Aim: Please rewrite the items from the line holding "This screenshot has width=159, height=142." through the line holding "point(216,304)", both included, as a numbered list with blank lines omitted.

Dataset entries:
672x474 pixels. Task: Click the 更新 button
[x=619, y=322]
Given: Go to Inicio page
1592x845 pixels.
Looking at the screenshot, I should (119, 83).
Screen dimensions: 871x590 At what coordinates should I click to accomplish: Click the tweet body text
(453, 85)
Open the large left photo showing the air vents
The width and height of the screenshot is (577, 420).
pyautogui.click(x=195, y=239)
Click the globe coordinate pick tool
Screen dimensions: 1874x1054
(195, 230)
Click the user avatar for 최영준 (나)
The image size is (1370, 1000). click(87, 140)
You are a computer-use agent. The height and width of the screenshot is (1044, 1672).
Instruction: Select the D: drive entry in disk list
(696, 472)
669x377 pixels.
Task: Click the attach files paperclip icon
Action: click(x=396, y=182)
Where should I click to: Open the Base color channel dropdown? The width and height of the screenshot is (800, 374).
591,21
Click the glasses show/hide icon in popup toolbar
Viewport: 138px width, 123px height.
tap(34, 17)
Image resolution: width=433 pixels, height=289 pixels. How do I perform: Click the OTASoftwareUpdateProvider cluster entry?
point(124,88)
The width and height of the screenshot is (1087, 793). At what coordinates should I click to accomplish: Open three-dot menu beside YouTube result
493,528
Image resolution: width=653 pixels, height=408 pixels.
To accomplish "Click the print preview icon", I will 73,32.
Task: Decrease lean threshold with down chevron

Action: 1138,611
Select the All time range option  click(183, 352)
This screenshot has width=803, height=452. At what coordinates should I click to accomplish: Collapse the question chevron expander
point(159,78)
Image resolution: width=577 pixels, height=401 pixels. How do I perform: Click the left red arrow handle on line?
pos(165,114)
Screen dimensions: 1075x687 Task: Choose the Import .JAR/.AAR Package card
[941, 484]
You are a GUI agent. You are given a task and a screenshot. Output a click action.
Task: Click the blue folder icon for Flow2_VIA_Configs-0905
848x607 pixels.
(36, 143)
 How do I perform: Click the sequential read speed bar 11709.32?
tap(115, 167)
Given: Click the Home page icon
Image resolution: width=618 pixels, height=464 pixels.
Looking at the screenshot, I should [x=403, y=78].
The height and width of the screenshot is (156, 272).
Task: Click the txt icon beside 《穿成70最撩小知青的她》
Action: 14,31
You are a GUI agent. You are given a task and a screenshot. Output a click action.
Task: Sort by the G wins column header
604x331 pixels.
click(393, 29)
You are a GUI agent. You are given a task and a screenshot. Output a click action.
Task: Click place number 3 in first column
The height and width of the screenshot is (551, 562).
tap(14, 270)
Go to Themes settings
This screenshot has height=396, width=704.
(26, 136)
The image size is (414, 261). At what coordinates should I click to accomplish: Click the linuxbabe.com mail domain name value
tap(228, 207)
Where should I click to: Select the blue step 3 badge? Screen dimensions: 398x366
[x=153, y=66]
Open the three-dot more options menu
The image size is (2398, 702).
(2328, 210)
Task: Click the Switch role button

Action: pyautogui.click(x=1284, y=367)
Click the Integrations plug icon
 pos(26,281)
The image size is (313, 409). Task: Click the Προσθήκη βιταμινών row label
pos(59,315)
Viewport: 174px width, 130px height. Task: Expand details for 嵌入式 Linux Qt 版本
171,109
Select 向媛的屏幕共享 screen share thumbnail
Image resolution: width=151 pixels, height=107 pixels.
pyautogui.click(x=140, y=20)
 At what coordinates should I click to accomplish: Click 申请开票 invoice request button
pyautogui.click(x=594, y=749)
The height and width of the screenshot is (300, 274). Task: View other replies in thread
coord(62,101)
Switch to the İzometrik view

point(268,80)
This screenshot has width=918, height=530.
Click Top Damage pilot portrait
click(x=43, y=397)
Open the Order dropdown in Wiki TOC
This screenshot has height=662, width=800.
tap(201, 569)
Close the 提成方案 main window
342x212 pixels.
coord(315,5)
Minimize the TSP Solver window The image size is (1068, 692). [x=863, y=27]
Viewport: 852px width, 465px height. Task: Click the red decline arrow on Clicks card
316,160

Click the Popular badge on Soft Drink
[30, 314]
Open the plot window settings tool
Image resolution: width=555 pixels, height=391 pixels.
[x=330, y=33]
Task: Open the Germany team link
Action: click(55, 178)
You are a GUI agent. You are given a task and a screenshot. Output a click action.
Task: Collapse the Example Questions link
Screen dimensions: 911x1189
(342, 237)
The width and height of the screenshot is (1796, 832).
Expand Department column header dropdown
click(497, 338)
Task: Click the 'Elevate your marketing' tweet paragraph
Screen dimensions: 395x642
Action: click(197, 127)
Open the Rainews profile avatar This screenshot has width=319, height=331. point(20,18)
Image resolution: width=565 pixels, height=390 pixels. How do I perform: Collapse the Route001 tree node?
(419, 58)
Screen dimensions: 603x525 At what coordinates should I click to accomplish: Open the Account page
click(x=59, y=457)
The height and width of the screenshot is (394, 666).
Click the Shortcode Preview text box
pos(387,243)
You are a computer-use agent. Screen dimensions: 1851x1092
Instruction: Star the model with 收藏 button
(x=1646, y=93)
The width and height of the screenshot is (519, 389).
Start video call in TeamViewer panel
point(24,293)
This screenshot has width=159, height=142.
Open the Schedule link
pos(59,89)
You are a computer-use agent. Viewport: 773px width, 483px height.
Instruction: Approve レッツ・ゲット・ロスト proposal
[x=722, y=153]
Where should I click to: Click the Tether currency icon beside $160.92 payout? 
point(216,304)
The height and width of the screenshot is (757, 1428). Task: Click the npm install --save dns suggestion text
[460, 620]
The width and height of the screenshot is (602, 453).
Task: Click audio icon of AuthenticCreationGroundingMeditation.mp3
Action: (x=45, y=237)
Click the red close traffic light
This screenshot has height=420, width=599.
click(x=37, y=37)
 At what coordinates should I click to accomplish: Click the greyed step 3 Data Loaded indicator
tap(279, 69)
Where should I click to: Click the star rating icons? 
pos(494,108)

Task response:
1. This screenshot has width=159, height=142.
2. Open the Schedule link
3. pos(59,89)
4. You are a computer-use agent. Viewport: 773px width, 483px height.
5. Instruction: Approve レッツ・ゲット・ロスト proposal
6. [x=722, y=153]
7. Where should I click to: Click the Tether currency icon beside $160.92 payout? 
8. point(216,304)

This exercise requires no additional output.